- [Exercise data]
■ ■ ■ ■
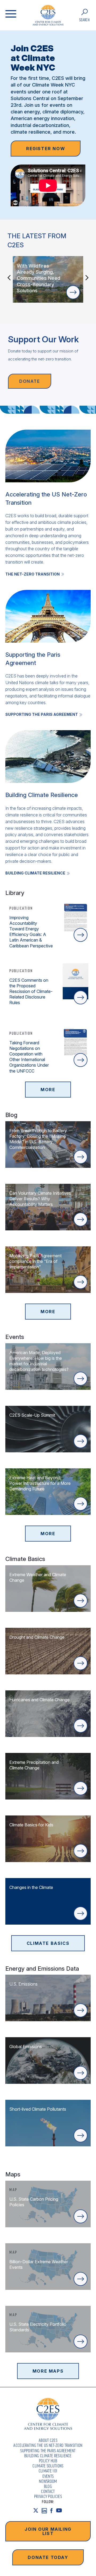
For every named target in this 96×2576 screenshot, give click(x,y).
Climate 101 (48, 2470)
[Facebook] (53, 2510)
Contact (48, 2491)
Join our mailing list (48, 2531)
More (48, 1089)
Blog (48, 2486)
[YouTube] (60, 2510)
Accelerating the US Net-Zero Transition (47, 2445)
■ ■ ■ ■
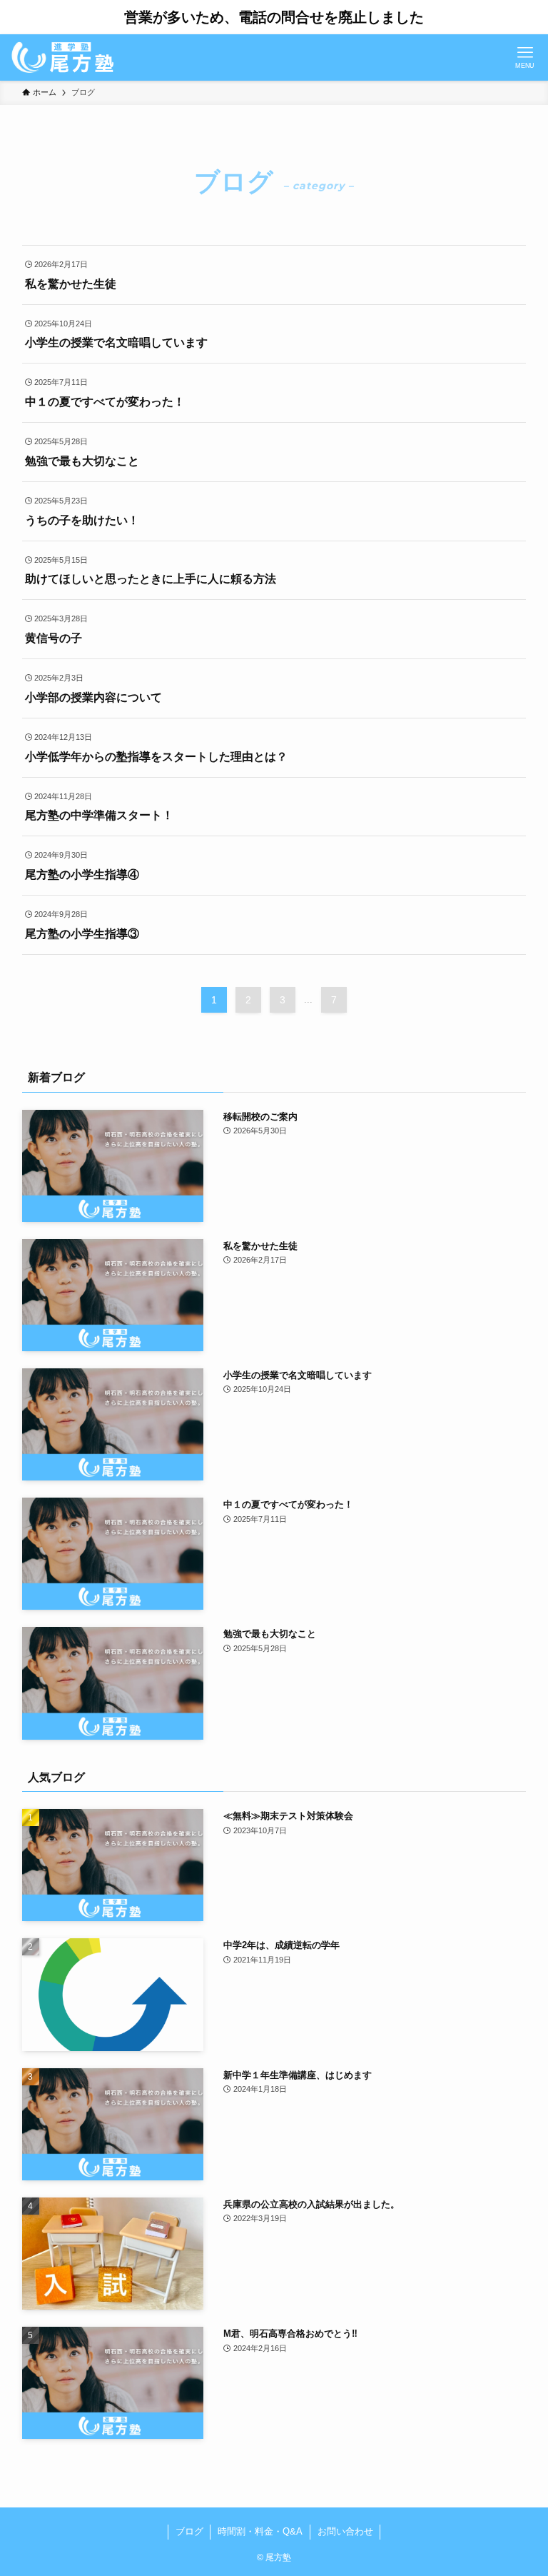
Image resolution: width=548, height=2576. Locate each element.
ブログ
■ ■ ■ ■
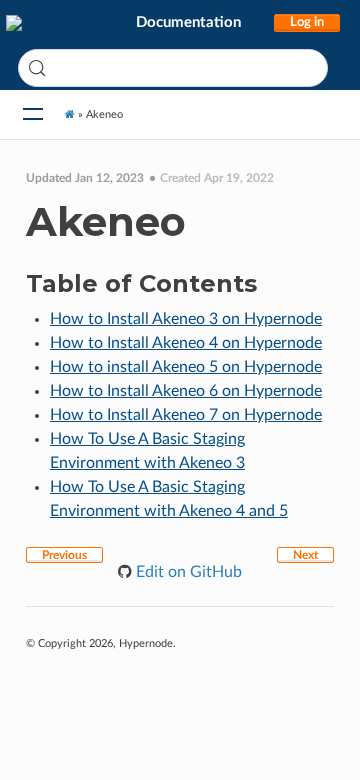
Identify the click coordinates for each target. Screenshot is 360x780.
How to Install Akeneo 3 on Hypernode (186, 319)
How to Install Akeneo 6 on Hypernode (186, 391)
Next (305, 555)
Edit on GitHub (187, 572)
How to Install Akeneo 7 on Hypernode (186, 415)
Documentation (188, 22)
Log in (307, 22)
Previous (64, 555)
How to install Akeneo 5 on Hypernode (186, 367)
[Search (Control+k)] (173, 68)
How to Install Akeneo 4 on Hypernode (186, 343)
■ ■ ■ ■
Set down exactly the lines of the data above, beginning with the line that has "Edit on GitHub (187, 572)" and ending with the line that has "How to Install Akeneo 4", and no others.

Edit on GitHub (187, 572)
How to Install Akeneo 7 on Hypernode (186, 415)
Documentation (188, 22)
Log in (307, 22)
Previous (64, 555)
How to install Akeneo 5 on Hypernode (186, 367)
[Search (Control+k)] (173, 68)
How to Install Akeneo 4 on Hypernode (186, 343)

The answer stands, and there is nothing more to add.